Como um trauma nacional, os longos cortes elétricos, o transporte público em colapso e as prateleiras vazias dos supermercados ficaram gravados na memória de várias gerações. Nos dias atuais, as imagens de obscuridade e caos emitidas pela Venezuela avivam novamente esse fantasma em Cuba.
No país com as maiores reservas de petróleo do mundo, a população caminha no escuro, cozinha apressada a comida para evitar que estrague por falta de refrigeração, e 21 pacientes morreram em hospitais por falta de eletricidade, segundo a ONG Médicos pela Saúde. A insegurança nas ruas se agrava com a falta de energia, e a falta de cobertura de celular mantém incomunicáveis centenas de milhares de famílias. A situação não poderia ser mais simbólica, como se uma longa noite tivesse acabado por pairar sobre o país.
O Palácio de Miraflores culpa pelo fracasso um ataque descomunal pelos seus inimigos internos com "o apoio e a assistência dos Estados Unidos" e afirma ter provas que apresentará às Nações Unidas.
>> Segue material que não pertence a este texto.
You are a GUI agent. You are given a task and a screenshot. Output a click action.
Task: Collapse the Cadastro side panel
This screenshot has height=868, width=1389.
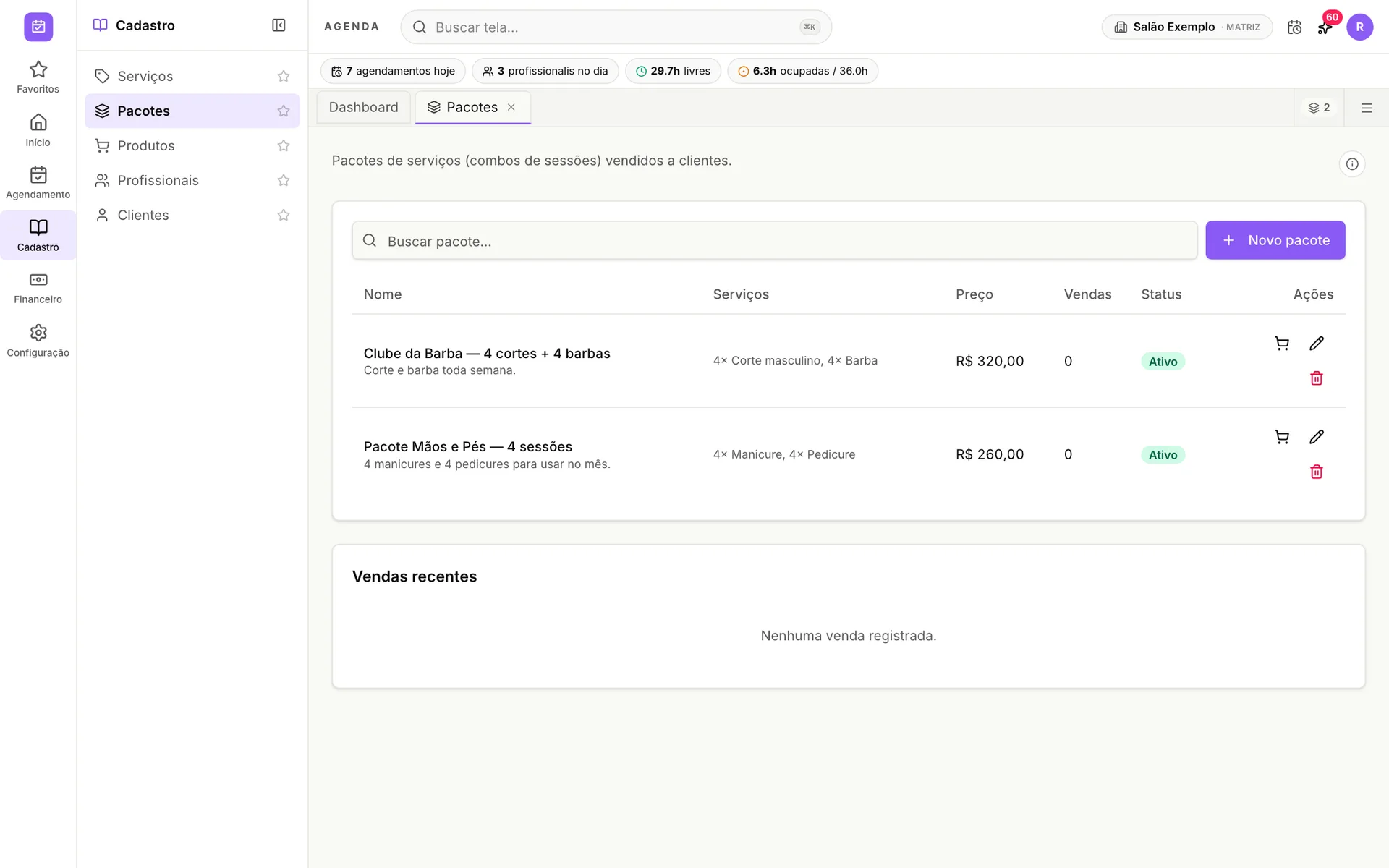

Mas a verdade é que, durante a última década, os apagões se tornaram um cenário comum na Venezuela e que vozes alertando para a deterioração da rede elétrica têm se acumulado. Os primeiros testemunhos e relatos que estão sendo divulgados indicam que o que começou na quinta-feira passada (07/03) tem mais semelhança com um desastre anunciado do que com um golpe desestabilizador.
Como um gigante ferido no calcanhar, o país sul-americano vive momentos que poucos poderiam ter imaginado há duas décadas, quando milhões de venezuelanos levaram Hugo Chávez à presidência da República e iniciaram um processo de renovação que levou ao atual regime de Nicolás Maduro, este criticado por organizações internacionais, repudiado por grande parte da população e considerado por outros como um "traidor" do chavismo.
Nestes dias difíceis, em vez de implementar um mecanismo de emergência eficaz e de fornecer informações transparentes sobre a situação do sistema elétrico, Maduro preferiu assumir papel de vítima, aproveitar a ocasião para exclamar slogans políticos e refugiar-se no secretismo. Por sua vez, a Assembleia Nacional, com Juan Guaidó à frente, decidiu cortar todo o abastecimento de petróleo a Cuba e convocar manifestações contra quem chamam de "o usurpador".
A tensão cresce na Praça da Revolução de Havana à medida que se aprofunda a crise econômica interna e aumenta a ameaça de perder as remessas de petróleo que, apesar de terem diminuído nos últimos anos, continuam chegando à ilha vindas da Venezuela. Mas o que o governo cubano mais teme é a reação do povo, como se comportarão os cidadãos se o chamado "Período Especial" voltar, não como um fantasma, mas como uma realidade.
A cubana Yoani Sánchez é jornalista e apresenta o programa La voz de tus derechos no canal de TV da DW em espanhol.